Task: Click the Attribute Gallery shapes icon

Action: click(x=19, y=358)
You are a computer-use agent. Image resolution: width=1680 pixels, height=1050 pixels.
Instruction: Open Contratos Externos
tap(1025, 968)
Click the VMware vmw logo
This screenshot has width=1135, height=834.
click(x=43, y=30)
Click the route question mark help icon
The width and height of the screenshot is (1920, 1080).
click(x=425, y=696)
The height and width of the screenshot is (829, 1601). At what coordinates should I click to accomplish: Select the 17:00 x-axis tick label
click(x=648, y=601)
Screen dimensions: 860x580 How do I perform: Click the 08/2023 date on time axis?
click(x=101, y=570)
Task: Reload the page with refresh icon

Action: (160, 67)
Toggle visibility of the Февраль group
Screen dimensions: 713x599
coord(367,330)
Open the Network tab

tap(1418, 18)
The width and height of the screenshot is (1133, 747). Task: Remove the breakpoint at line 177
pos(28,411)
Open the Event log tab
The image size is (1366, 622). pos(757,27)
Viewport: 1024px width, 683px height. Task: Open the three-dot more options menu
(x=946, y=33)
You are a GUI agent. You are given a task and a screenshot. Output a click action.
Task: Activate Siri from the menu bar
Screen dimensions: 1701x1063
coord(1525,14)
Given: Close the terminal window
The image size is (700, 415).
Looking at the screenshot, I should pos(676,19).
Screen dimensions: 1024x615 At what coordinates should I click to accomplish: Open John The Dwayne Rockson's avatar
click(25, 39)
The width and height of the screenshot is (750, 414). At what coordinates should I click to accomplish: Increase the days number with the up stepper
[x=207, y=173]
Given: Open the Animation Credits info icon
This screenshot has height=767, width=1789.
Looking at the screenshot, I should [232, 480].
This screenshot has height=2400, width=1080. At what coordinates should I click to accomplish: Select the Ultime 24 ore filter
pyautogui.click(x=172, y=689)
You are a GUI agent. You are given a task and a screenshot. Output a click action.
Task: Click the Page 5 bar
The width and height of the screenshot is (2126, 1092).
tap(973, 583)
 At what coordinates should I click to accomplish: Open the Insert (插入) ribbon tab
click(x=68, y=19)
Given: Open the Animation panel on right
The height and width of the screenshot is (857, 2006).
━━━━━━
§ **GIVEN INSTRUCTION**
Copy out every line of the listing above, character for character.

§ **TASK OUTPUT**
Task: Click the Attribute Gallery shapes icon

Action: click(x=19, y=358)
You are a computer-use agent. Image resolution: width=1680 pixels, height=1050 pixels.
Instruction: Open Contratos Externos
tap(1025, 968)
Click the VMware vmw logo
This screenshot has width=1135, height=834.
click(x=43, y=30)
Click the route question mark help icon
The width and height of the screenshot is (1920, 1080).
click(x=425, y=696)
The height and width of the screenshot is (829, 1601). At what coordinates should I click to accomplish: Select the 17:00 x-axis tick label
click(x=648, y=601)
Screen dimensions: 860x580 How do I perform: Click the 08/2023 date on time axis?
click(x=101, y=570)
Task: Reload the page with refresh icon

Action: (160, 67)
Toggle visibility of the Февраль group
Screen dimensions: 713x599
coord(367,330)
Open the Network tab

tap(1418, 18)
The width and height of the screenshot is (1133, 747). Task: Remove the breakpoint at line 177
pos(28,411)
Open the Event log tab
The image size is (1366, 622). pos(757,27)
Viewport: 1024px width, 683px height. Task: Open the three-dot more options menu
(x=946, y=33)
You are a GUI agent. You are given a task and a screenshot. Output a click action.
Task: Activate Siri from the menu bar
Screen dimensions: 1701x1063
coord(1525,14)
Given: Close the terminal window
The image size is (700, 415).
Looking at the screenshot, I should pos(676,19).
Screen dimensions: 1024x615 At what coordinates should I click to accomplish: Open John The Dwayne Rockson's avatar
click(25, 39)
The width and height of the screenshot is (750, 414). At what coordinates should I click to accomplish: Increase the days number with the up stepper
[x=207, y=173]
Given: Open the Animation Credits info icon
This screenshot has height=767, width=1789.
Looking at the screenshot, I should [232, 480].
This screenshot has height=2400, width=1080. At what coordinates should I click to accomplish: Select the Ultime 24 ore filter
pyautogui.click(x=172, y=689)
You are a GUI agent. You are given a task and a screenshot. Output a click action.
Task: Click the Page 5 bar
The width and height of the screenshot is (2126, 1092).
tap(973, 583)
 At what coordinates should I click to accomplish: Open the Insert (插入) ribbon tab
click(x=68, y=19)
Given: Open the Animation panel on right
The height and width of the screenshot is (857, 2006).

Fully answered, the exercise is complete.